With the big holiday road trip coming up, however, it’ll probably be January before I pull the trigger on the purchase, since if I get it now I won’t have much time to enjoy it. (On the other hand, I could toss it in the car and bring it with me…)

Bad sign

I can tell my downstairs neighbors are currently watching The Big Lebowski; I can only hope it’s because they always have their volume set way too loud, because otherwise I shudder to think what they think of me.

Well, I have friends

Virginia Postrel believes she lacks sufficient buzz to sell books. My remedy: ask you to buy a copy of The Substance of Style; I never got around to reviewing TSOS, but will say—for the record—it is very good, as is her earlier book The Future and its Enemies.

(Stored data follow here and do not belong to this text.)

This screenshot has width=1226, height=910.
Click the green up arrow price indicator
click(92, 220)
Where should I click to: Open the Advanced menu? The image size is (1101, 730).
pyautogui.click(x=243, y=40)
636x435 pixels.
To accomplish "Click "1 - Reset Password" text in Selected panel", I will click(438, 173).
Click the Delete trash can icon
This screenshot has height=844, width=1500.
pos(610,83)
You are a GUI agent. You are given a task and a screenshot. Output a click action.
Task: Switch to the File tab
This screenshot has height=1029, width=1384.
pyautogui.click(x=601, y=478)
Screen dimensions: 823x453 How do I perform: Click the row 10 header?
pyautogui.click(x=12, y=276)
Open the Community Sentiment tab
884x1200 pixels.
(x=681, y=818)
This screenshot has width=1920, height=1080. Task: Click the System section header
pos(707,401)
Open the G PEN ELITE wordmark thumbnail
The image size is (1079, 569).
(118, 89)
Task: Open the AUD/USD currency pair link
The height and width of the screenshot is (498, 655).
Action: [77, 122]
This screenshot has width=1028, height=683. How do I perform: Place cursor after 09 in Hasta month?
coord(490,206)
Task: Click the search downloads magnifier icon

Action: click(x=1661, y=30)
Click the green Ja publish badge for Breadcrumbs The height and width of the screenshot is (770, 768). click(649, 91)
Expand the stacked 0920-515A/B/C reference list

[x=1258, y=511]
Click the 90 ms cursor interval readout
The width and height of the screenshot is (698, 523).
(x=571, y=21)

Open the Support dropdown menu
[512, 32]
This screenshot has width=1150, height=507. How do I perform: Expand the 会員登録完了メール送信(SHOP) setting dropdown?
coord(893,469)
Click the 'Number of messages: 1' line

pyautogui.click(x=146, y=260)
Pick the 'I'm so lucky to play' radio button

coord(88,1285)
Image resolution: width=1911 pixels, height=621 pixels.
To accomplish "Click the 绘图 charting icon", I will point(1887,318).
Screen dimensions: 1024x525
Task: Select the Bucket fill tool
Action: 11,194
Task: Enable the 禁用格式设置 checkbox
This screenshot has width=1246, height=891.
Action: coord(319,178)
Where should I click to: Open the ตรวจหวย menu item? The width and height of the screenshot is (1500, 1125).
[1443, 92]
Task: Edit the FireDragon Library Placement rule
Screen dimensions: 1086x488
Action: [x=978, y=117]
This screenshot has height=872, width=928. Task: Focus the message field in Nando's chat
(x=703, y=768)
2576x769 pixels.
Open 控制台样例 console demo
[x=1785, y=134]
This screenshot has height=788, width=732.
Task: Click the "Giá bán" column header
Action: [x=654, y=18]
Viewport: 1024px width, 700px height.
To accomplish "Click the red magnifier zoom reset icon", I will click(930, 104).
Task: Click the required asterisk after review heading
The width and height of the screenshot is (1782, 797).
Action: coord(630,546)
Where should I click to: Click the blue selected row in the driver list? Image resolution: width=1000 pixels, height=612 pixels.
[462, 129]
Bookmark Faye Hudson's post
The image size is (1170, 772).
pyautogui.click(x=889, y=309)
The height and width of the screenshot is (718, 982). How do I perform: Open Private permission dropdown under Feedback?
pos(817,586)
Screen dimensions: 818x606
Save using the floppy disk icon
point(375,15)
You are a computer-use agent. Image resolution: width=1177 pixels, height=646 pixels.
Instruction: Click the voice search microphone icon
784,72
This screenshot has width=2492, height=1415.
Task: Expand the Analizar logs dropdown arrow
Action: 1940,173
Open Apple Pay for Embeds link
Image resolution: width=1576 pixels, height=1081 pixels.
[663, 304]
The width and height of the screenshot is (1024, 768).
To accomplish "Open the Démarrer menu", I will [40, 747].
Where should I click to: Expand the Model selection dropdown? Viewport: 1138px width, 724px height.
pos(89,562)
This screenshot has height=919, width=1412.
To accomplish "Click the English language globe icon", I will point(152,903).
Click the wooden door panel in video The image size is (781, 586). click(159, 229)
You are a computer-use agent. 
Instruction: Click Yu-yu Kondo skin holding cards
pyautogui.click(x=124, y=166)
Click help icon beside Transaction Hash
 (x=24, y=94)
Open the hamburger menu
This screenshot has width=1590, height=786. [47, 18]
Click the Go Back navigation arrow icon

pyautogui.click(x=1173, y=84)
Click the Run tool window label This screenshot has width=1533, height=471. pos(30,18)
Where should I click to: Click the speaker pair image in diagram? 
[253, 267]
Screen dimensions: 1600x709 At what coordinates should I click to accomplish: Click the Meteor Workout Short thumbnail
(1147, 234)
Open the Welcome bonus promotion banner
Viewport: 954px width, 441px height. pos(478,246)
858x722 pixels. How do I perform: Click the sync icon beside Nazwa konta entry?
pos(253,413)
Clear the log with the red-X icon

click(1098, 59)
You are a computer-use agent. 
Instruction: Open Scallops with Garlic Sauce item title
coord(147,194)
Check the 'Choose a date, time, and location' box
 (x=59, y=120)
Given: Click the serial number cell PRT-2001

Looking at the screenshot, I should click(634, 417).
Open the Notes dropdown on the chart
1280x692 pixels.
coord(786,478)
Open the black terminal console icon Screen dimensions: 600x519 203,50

Your purchase probably won’t bring her back as editor of Reason, but it’s a worthy cause nonetheless.

Saturday, 3 December 2005

Warming the cockles of my heart

Geaux to hell, LSU, geaux to hell! Losing to Georgia is at least a nice start…

Texas redistricting

Quaker at Crescat Sententia writes in commentary on this WaPo piece:

I honestly can’t think of a reason why the unanimous (!) staff recommendation would get overruled besides ideological opposition to the Voting Rights Act or a desire to see more Republicans in Congress. If anybody out there can think of better justifications, drop me a line; I’m all ears.

Perhaps the staff of the Civil Rights Division has been enforcing an interpretation of the Voting Rights Act that goes beyond the statutory requirements of Congress, and therefore has been making recommendations that do not enforce the VRA but implement something more stringent than the VRA. Thus, the political appointees at the agency felt an obligation to limit the review to the bounds of the statute, rather than the imagined law that the Civil Rights Division staff would like to see implemented. For example, the memo complains about partisan gerrymandering, yet partisan gerrymanders are not illegal under either the VRA or Supreme Court precedent (even if they probably ought to be).

After all, it is not beyond the realm of reason that young, bright attorneys might choose to join the Justice Department’s Civil Rights Division, and forego greater earning potential and prestige in the private sector, for ideological reasons.